Rotational grazing is a method of rotating livestock to different parts of the pasture in a regular sequence. This allows pasture plants to recover and grow after grazing.
“We want to bring other species on here,” Ken continued. “The only reason we’ve been able to do this long-distance ranching all these years is that we’ve had very, very self-sufficient animals bison. If you just leave them alone and make sure they have food and something to drink, they can take care of business. There’s no problem. But now we’re talking about turkeys or chickens or pigs and all of those take much more care because they’re not wild. They’re more dependent. We’re putting up a lot of fences so we have all of these pastures subdivided. Then we have the planning. We want to make this place as productive as possible.”

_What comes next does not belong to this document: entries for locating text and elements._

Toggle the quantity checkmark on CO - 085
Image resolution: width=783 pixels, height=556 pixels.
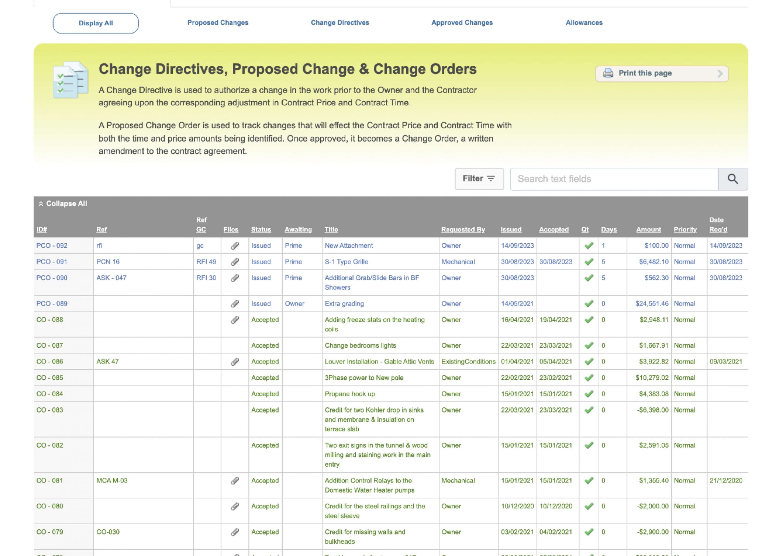pyautogui.click(x=589, y=378)
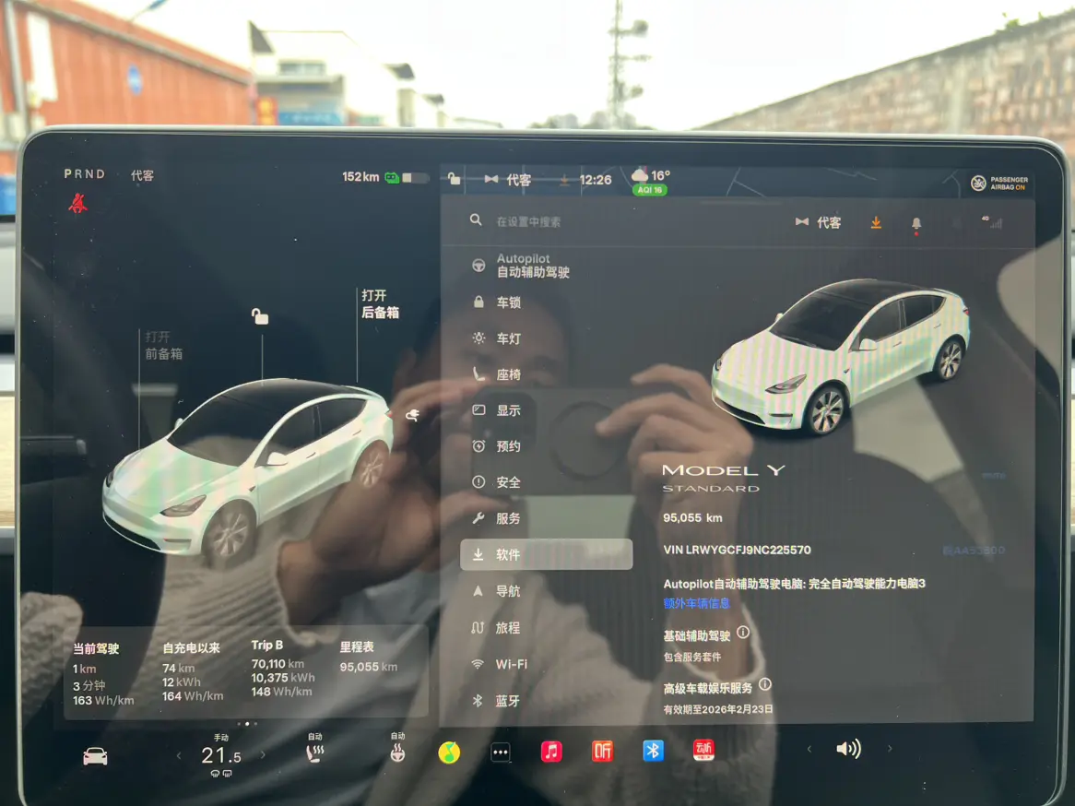Lower temperature with the left arrow by 21.5
This screenshot has width=1075, height=806.
pyautogui.click(x=179, y=756)
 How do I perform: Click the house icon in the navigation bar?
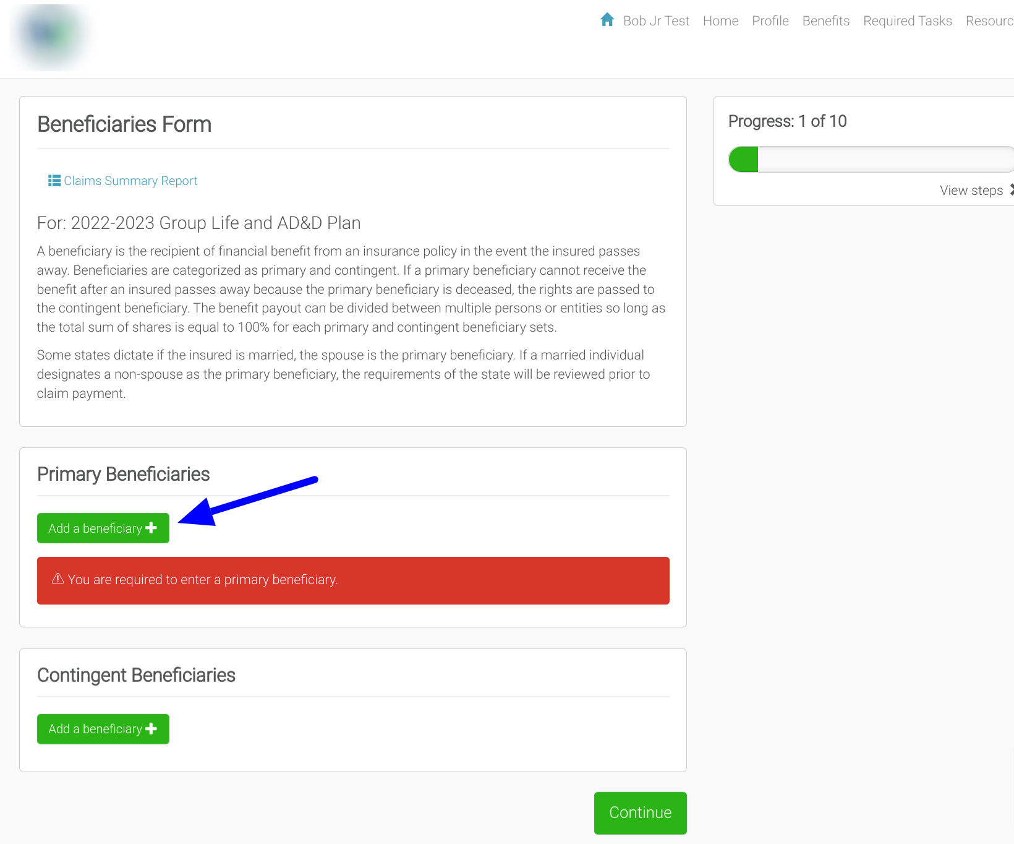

One thing is certain, as the Lindners continue to develop their ranch, they’ll do so in a holistic way, taking into account the welfare of the animals and the needs of potential customers for healthy meat from animals that have been fed a healthy diet.
Kathy said, “We all feed on the life energy of other things whether it’s a plant or an animal, but when you’re dealing with an animal it’s different. What I’m really talking about is even our bodies will go to feed the earth, so it’s all part of the grand plan, the natural cycle.”